**DOCUMENT SECTION**
^^^^^^^^

<>I have just attended the 15th World Congress of Pain Clinicians, and while there, I went to a session chaired by one of the unsung heroes of evidence-based medicine, Prof Andrew Moore from Oxford University. As somebody who has to work continuously to avoid forgetting everything I know about statistics, I love hearing talks by people who make it all seem very clear.
Prof Moore is part of a group based in Oxford who have been instrumental in improving the quality of research in pain medicine. The philosophy of this group is to work to ensure that all patients who participate in clinical trials have their altruism honoured by ensuring that their data is collected in such a way that it can continue to be analysed years after the study is completed. If the data is collected in a consistent way by all studies in a particular field then the results can be pooled and analysed as if it was all one enormous study.
This is important for a number of reasons, not least because enormous studies are incredibly expensive and hard to organise. An equally important but less obvious reason is because in small studies involving, say 40-60 participants, statistical analysis struggles to overcome the effect of random events. The end result is almost always that small trials of individual drugs versus placebo tend to vastly overestimate the positive effect of the drug in the trial. Prof Moore’s classic paper explaining this dilemma can be found here.
The Oxford group has recently produced an outstanding summary of all the evidence related to drugs used to treat acute pain. Unfortunately, paywall issues mean that I can’t link directly to the paper. I can however link to the reference page which you can find here. They reviewed over 350 individual studies involving more than 45,000 patients over a 50 year period. The end result was a very similar ‘league table’ to this one which is some of their earlier work.
Seeing this sort of work gives some idea why science-based health professionals are hard to impress. A single study of a treatment, even if flawlessly conducted, is not enough evidence to be convincing. The effect of the treatment needs to be huge if even a medium-sized study is to show an absolutely clear effect. As if this is not hard enough to achieve, if the same treatment is studied using different methodology for the trial the results may be wildly divergent. Consistent use of the smartest study designs means that there will be fewer avoidable aberrant results reported. The signal will be coaxed from the noise more quickly.

^^^^^^^^

**LISTED RECORDS**
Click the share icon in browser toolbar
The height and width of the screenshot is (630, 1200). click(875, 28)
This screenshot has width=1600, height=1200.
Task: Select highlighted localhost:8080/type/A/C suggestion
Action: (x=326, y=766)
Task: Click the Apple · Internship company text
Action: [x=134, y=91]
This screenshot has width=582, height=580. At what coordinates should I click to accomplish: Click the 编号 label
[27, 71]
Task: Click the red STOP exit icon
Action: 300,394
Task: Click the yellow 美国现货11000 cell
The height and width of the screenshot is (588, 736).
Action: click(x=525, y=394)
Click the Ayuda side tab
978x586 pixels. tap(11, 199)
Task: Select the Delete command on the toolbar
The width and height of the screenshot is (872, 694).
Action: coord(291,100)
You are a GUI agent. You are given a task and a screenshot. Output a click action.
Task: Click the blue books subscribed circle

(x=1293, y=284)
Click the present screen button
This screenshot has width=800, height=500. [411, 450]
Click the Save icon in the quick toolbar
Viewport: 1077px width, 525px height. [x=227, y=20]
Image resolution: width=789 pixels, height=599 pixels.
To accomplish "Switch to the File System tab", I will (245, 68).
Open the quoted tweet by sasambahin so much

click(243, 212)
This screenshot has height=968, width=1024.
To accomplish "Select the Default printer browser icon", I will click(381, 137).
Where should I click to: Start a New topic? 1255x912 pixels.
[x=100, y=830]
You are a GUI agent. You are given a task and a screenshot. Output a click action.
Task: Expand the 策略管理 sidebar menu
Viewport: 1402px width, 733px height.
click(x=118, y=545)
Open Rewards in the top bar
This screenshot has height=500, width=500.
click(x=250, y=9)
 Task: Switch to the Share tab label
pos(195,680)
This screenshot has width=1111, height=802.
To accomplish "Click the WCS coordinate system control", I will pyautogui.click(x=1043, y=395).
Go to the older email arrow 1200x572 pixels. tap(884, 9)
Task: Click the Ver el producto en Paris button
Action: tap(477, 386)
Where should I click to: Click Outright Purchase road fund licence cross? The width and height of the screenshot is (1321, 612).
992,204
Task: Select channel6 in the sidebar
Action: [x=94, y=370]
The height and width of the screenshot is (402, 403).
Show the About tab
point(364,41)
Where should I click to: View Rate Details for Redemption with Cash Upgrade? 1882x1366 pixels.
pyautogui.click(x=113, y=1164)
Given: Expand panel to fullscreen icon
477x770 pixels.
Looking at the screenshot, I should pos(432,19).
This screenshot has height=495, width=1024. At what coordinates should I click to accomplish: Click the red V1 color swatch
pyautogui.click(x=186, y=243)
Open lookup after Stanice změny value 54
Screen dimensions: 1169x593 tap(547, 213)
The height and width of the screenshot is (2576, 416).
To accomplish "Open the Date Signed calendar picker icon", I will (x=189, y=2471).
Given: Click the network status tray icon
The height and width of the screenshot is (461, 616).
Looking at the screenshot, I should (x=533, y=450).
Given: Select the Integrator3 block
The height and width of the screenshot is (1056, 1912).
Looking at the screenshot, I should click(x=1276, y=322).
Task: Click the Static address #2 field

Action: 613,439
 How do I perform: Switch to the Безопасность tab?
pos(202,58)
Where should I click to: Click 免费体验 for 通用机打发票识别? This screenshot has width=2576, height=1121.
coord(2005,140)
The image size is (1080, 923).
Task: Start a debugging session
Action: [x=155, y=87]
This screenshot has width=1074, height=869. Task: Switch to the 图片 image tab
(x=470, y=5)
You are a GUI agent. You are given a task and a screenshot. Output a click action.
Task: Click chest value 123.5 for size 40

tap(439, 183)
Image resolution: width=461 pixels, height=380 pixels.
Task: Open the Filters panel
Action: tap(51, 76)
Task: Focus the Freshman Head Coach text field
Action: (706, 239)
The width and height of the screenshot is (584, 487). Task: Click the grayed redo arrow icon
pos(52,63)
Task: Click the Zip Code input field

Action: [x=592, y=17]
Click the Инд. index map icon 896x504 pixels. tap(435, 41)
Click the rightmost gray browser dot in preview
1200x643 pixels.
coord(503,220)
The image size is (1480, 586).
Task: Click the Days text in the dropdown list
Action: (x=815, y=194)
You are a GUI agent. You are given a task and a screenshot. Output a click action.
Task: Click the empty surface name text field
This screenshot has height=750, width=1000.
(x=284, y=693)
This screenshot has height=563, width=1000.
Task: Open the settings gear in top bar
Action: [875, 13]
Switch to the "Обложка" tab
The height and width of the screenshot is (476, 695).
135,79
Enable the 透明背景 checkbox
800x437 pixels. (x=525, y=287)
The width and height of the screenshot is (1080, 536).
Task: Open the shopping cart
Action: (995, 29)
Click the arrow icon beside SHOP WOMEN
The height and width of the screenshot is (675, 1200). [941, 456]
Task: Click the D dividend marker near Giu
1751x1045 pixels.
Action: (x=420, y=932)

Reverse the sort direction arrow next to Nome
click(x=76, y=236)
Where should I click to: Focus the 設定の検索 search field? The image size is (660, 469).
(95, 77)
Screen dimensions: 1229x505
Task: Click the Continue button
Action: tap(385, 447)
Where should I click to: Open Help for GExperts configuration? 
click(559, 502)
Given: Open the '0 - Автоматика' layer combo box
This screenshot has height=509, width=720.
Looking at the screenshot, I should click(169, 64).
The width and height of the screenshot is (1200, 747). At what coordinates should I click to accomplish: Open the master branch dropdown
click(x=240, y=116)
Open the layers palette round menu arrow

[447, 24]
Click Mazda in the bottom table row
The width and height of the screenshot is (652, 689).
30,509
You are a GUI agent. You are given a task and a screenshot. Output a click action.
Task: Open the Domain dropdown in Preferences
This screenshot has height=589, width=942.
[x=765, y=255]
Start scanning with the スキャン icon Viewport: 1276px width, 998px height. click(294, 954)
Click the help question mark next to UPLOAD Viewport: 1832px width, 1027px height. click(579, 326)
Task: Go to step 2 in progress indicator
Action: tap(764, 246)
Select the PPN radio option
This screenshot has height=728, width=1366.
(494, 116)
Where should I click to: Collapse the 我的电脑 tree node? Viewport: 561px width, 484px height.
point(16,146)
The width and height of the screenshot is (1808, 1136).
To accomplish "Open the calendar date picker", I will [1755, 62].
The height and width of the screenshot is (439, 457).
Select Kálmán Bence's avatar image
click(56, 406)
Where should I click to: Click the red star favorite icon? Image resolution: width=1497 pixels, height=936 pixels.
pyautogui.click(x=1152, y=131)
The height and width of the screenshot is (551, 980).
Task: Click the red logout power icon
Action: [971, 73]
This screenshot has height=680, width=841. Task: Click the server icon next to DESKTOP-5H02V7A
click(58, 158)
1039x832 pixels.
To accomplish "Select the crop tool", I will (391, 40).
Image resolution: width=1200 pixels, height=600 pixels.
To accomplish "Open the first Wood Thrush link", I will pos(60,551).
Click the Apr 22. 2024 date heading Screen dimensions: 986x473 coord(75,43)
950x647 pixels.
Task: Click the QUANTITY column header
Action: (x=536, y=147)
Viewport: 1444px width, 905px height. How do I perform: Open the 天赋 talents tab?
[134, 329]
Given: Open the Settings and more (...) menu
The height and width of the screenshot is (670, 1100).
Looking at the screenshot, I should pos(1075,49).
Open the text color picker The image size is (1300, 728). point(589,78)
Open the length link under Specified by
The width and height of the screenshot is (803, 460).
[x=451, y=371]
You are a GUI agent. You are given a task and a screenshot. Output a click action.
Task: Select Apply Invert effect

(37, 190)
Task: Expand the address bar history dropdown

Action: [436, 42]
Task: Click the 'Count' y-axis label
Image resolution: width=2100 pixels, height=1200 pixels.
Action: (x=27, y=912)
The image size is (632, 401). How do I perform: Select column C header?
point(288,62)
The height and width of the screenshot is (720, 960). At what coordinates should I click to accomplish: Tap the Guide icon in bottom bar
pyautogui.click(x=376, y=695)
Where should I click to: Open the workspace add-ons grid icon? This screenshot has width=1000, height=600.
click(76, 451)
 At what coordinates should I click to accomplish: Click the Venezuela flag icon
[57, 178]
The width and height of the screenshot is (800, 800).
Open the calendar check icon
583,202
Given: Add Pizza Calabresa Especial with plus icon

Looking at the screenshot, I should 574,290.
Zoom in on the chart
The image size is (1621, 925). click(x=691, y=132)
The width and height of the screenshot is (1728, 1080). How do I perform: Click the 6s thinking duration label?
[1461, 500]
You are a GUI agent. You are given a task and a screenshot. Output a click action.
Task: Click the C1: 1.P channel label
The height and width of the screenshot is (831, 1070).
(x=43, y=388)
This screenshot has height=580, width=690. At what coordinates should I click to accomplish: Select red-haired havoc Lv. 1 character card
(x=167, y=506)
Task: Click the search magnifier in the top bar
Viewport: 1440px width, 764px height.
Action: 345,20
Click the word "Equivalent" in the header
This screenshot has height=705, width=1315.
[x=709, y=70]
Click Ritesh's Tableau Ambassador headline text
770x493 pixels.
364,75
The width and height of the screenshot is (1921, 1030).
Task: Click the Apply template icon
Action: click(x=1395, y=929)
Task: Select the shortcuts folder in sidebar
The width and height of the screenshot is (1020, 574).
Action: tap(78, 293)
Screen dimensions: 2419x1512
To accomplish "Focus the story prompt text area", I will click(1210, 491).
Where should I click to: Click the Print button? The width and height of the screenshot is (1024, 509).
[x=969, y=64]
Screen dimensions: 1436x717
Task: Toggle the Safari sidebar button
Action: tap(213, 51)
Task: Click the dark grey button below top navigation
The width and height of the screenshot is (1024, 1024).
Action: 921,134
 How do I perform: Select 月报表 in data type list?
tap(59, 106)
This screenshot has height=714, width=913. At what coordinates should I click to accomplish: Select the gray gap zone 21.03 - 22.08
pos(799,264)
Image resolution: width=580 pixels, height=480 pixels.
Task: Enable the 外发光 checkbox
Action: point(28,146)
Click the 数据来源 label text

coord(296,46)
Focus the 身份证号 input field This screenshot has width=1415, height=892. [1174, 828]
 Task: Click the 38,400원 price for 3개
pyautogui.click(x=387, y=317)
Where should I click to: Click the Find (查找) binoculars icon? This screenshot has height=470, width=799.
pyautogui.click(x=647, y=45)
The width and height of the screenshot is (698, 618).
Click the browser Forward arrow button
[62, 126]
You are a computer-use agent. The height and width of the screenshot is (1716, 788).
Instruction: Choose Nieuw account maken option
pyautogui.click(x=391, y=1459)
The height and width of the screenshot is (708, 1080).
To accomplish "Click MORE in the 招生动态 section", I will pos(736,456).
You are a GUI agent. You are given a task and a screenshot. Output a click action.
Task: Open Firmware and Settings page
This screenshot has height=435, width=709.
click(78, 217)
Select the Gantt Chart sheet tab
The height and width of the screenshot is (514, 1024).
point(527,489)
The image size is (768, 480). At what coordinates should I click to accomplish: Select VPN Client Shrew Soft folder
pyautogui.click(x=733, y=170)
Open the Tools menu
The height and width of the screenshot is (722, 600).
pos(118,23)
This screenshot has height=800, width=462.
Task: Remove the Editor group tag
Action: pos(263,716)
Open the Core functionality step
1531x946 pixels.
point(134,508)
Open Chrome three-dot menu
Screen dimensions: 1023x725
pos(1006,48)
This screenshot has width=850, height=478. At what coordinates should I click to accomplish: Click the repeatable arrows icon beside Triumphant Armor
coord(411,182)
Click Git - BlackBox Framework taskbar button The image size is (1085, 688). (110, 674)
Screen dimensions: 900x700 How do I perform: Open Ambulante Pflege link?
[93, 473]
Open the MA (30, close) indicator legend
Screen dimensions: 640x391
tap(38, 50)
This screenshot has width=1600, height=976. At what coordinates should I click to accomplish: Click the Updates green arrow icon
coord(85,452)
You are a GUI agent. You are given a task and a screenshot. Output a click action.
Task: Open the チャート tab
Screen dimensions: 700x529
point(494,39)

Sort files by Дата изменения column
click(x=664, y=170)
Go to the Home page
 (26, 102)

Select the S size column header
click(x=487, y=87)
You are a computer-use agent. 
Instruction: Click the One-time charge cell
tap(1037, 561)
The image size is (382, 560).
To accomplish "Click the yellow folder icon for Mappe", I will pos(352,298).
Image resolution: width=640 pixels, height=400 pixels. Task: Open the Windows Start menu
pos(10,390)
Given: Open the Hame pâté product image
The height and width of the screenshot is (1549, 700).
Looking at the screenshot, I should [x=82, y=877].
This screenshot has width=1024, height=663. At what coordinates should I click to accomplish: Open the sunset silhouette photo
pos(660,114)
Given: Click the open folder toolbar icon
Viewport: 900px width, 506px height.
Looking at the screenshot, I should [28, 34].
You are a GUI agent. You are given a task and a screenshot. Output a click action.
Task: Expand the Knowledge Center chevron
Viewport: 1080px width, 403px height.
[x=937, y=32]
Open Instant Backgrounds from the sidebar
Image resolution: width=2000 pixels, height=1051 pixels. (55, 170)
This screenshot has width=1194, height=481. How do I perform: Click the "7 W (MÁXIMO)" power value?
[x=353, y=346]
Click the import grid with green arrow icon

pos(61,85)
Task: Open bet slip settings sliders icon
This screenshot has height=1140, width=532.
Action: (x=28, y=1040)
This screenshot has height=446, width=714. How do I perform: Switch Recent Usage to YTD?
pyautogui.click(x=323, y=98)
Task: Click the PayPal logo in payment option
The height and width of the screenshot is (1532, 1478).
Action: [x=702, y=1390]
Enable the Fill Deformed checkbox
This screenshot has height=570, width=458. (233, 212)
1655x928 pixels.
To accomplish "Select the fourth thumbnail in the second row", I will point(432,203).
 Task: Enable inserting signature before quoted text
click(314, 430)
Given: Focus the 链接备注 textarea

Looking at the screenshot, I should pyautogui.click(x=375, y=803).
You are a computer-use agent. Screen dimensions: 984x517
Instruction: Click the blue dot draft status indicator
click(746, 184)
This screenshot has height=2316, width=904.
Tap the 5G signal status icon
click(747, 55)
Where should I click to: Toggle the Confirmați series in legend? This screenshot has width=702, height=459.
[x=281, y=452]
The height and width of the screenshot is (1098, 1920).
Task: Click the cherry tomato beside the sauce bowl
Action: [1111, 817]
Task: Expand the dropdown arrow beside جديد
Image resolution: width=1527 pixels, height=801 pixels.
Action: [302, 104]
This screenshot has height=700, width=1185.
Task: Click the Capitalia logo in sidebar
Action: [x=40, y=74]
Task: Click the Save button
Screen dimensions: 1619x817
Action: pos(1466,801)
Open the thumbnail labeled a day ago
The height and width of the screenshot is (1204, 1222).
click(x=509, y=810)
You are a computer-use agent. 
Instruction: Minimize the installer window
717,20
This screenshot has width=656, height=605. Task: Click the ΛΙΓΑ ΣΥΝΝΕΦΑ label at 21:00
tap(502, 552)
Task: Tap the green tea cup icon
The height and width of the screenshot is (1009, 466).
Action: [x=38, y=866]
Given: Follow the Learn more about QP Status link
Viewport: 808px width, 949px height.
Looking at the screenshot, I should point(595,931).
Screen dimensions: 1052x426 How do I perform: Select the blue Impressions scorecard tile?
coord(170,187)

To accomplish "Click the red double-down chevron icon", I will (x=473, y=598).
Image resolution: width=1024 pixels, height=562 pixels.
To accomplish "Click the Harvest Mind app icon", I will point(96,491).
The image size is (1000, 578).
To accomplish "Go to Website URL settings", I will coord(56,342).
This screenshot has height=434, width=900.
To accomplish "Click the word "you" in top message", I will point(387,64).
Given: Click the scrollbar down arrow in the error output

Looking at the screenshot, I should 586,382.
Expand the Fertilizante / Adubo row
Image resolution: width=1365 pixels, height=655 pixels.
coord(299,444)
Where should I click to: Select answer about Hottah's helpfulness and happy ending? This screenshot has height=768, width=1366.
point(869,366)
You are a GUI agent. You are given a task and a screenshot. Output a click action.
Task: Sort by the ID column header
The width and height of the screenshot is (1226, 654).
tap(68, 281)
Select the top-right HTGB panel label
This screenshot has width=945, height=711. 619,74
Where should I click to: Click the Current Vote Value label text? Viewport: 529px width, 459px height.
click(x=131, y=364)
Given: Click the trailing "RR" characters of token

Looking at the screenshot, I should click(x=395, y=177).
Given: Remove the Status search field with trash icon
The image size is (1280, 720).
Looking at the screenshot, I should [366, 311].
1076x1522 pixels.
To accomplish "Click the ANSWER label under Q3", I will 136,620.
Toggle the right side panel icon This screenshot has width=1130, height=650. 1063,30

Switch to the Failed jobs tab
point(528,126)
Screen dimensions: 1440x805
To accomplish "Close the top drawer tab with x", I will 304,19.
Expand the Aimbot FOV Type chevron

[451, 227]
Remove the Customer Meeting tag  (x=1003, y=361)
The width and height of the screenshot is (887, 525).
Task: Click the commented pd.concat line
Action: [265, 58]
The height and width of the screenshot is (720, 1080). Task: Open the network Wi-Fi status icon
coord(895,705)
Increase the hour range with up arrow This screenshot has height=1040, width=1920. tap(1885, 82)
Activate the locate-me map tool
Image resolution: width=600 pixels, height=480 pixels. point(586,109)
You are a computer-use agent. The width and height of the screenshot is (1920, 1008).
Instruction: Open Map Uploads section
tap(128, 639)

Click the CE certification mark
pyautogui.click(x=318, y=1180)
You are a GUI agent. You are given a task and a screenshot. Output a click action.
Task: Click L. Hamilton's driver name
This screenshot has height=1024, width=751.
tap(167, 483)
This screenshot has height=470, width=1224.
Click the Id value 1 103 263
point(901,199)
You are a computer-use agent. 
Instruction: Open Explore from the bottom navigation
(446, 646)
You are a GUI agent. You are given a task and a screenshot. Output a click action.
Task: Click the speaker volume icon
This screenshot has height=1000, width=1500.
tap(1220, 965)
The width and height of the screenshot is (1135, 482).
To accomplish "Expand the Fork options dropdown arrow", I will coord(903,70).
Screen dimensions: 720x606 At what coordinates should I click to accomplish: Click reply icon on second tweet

^^^^^^^^

**AIM OF THE TASK**
Please continue the piece above on pooling pain-trial data, starting after its final sentence.

**TASK RESULT**
It can be a bitter experience to eventually realise that the ‘promising treatment’ you’ve learnt how to use was actually less effective than the old faithful stuff. It can even be very expensive and embarrassing if your hospital has shelled out a big pile of clams to fund equipment and training. A venerable adage among surgeons is that you don’t want to be the first one doing a particular procedure, or the last. But in the end, a systematic review of carefully collected and curated evidence remains the best way to decide whether treatments work, and we take them very seriously.
Such changes of evidence-based opinion occur all the time in medicine, and properly designing studies helps to weed out ineffective treatments at the earliest possible opportunity once they have entered practice. More subtly, having lots of data points means that patterns can emerge which helps you target a treatment to the people who will benefit the most, and avoid foisting it onto those who cannot benefit from it.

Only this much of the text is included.